Friday, September 14, 2018

Orchard is nine cards of brilliance

Orchard: A Nine Card Solitaire Game (which will be called just Orchard from here on out) won the best overall game award in this year’s Nine Card PnP Contest. I haven’t played enough of the runner ups to judge but Orchard has entered into my stable of regularly played solitaire games.

Orchard is a nine-card tile laying game, something that I’d have thought of as ridiculous a few years ago. And here’s the thing: it not only works but it’s actually good. As far as I’m concerned, that’s an amazing accomplishment.

Mind you, it’s not just nine cards. You also have to use fifteen dice and a couple of markers. That said, you have to use meeples to play Carcassonne.
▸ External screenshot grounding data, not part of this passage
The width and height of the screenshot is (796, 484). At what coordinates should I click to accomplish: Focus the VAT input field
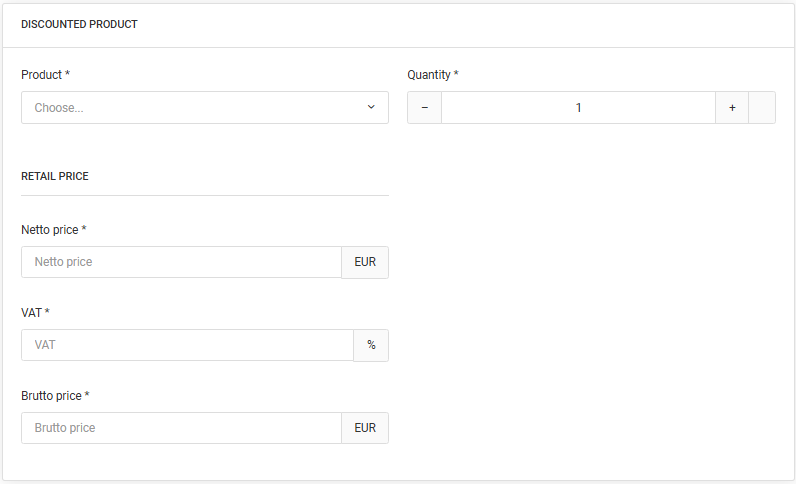[x=187, y=345]
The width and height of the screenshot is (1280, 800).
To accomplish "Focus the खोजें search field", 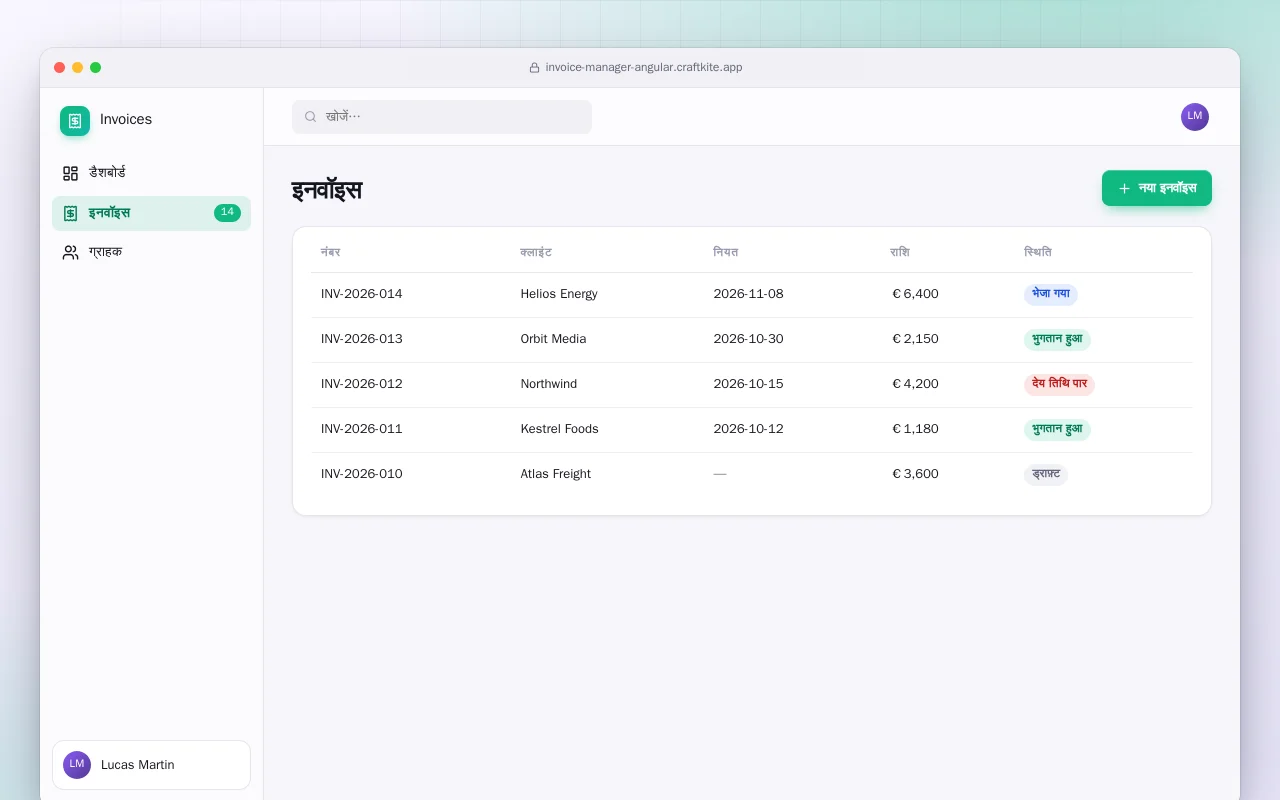I will tap(442, 117).
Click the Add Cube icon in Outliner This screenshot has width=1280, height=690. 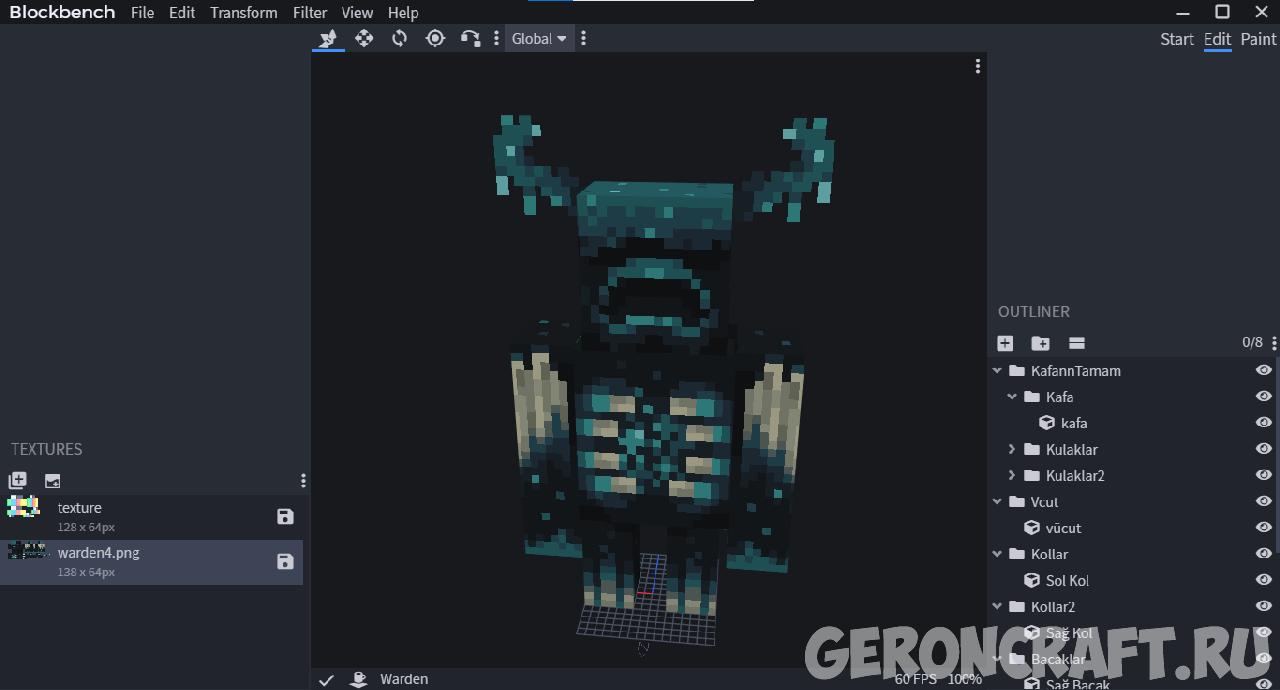(x=1005, y=343)

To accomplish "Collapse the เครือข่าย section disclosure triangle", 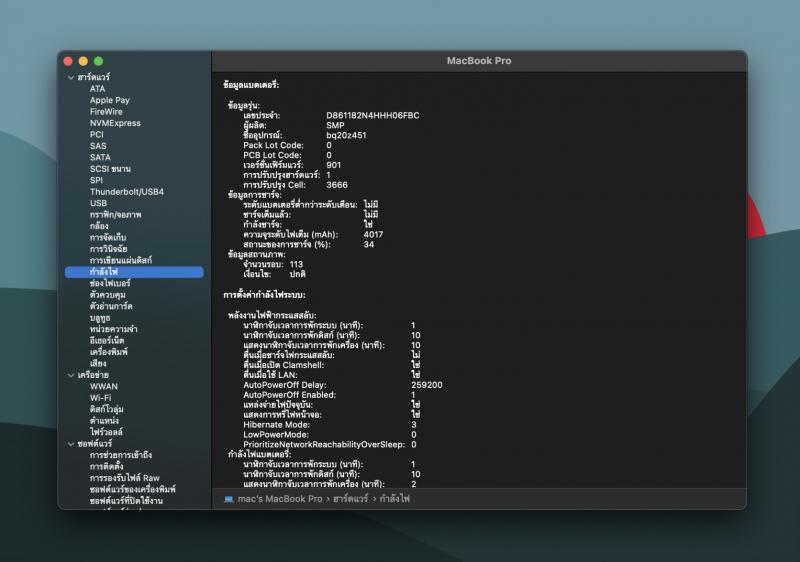I will (x=70, y=375).
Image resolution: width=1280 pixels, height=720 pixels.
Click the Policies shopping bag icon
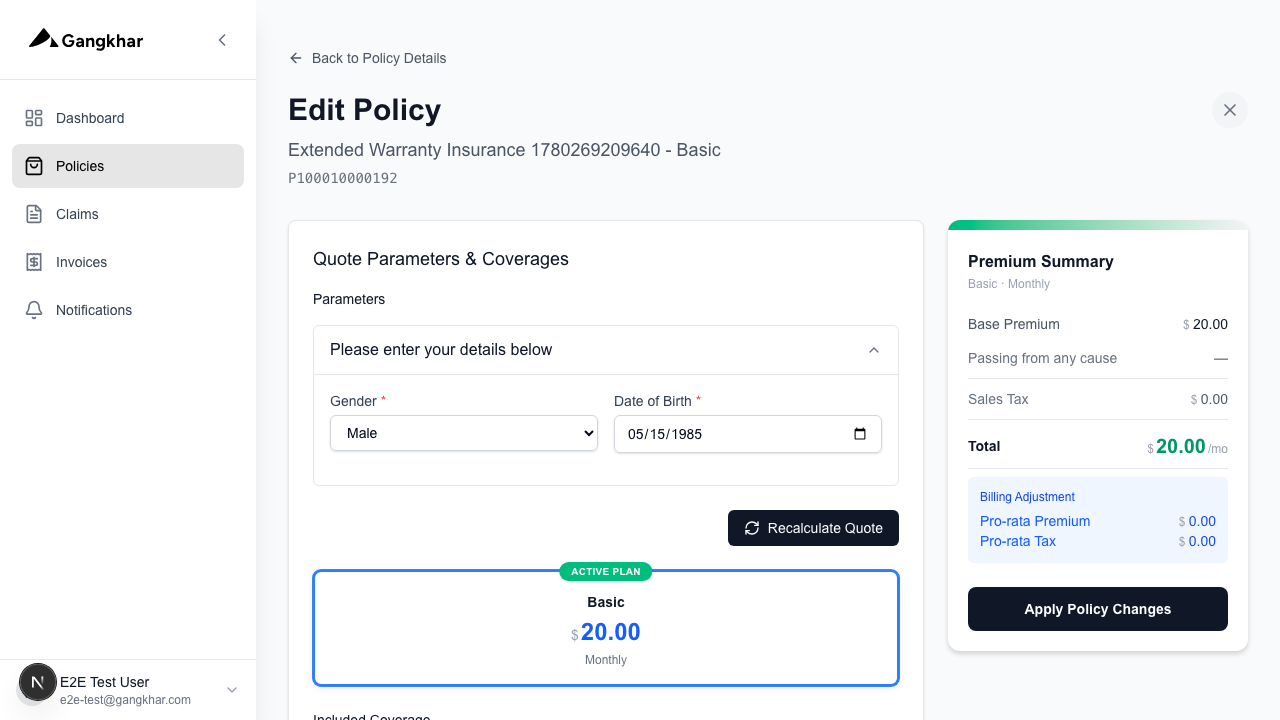[34, 166]
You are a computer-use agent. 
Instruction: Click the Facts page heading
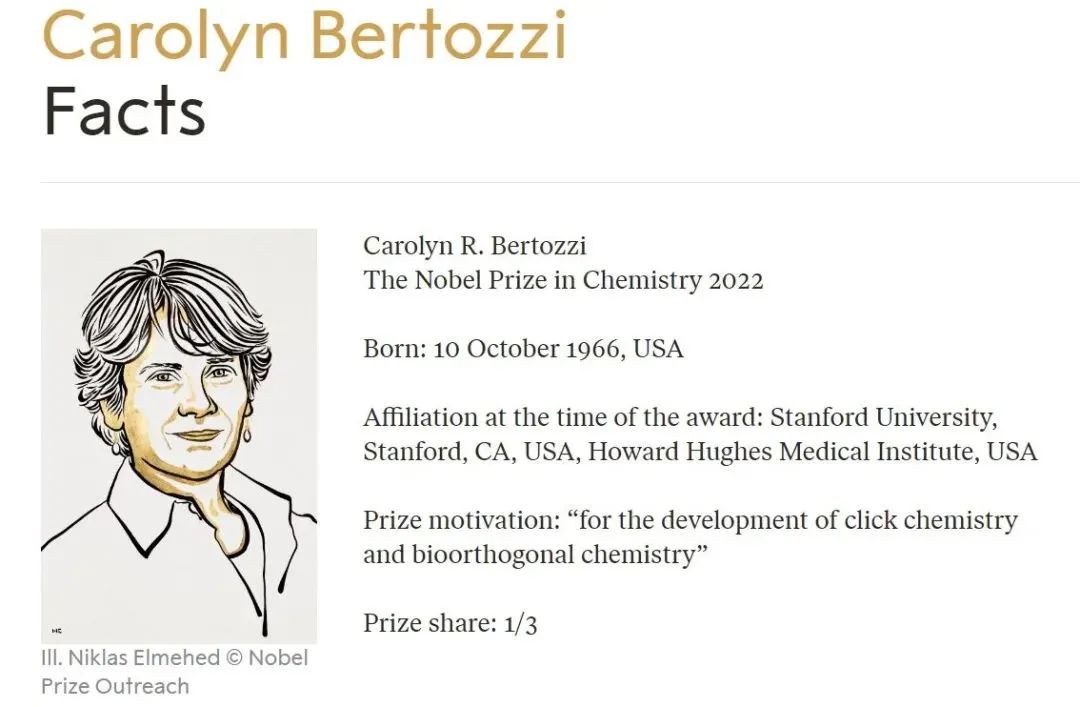click(x=124, y=111)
It’s not like it’s a cheat. And I have tried playing without the dice and markers, just using mental bookkeeping. But that’s a pain and makes figuring out your score take a lot longer. Just use the dice.

Each card is double sided and shows a six fruit trees that come in three different types: lemons, apples and plums. You place cards by overlapping cards. Like trees have to go over like trees, using the dice to track the number of layers using the one, three and six pips with four layers and six points bring the maximum. You have two spoiled fruit tokens that let you stack different types of trees but each one costs you three points and you can’t cover that tree. You also have only five dice per type of tree and if you out of dice, you can’t stack that type. After you place all nine cards, count up pips and subtract spoiled fruit for your score.
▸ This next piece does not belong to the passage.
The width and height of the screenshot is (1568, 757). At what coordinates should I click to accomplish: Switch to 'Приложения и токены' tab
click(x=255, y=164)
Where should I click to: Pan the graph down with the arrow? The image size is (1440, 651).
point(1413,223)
Having eighteen card faces (you could make eighteen single-face cards and deal out nine per game), the overlapping and the restriction of five dice per type of tree creates a lot of variability in the play and thus a lot of replay. 

My scores have been all over the place. Which probably means I’m not very good at Orchard but I think that also means there’s a lot of decisions and that there isn’t a formula that solves the game. The game only takes five minutes but I will argue that every card placement is a real decision.

The developer has come up with a multi-player variant: assigning a number to each card (I don’t know if he has adjusted faces in any way) and one player drawing a card and calling out it’s number. Everyone has their own set and builds their own orchard using the same cards in the same order. You know, exactly like Take It Easy. Which is clearly a very functional way to do it but I was hoping for fighting over one big orchard :P Still, I can picture Orchard getting published as a one to four player game with this change.

My baseline for PnP games is getting five or ten plays out of a project. It doesn’t hurt that I’m a lazy crafter so a lot of my projects are only a couple pages big. I rarely spend hours on a project and I usually get a decent return for what I put in.

Orchard blows that standard out of the water. Some games I’ll recommend if you like exploring PnP or unusual ideas or solitaire games. Orchard is a game that I would seriously suggest crafting or even ordering from a print on demand if you like short solitaire games. It’s one of the best PnPs I’ve tried and it’s only nine cards and works even in black and white.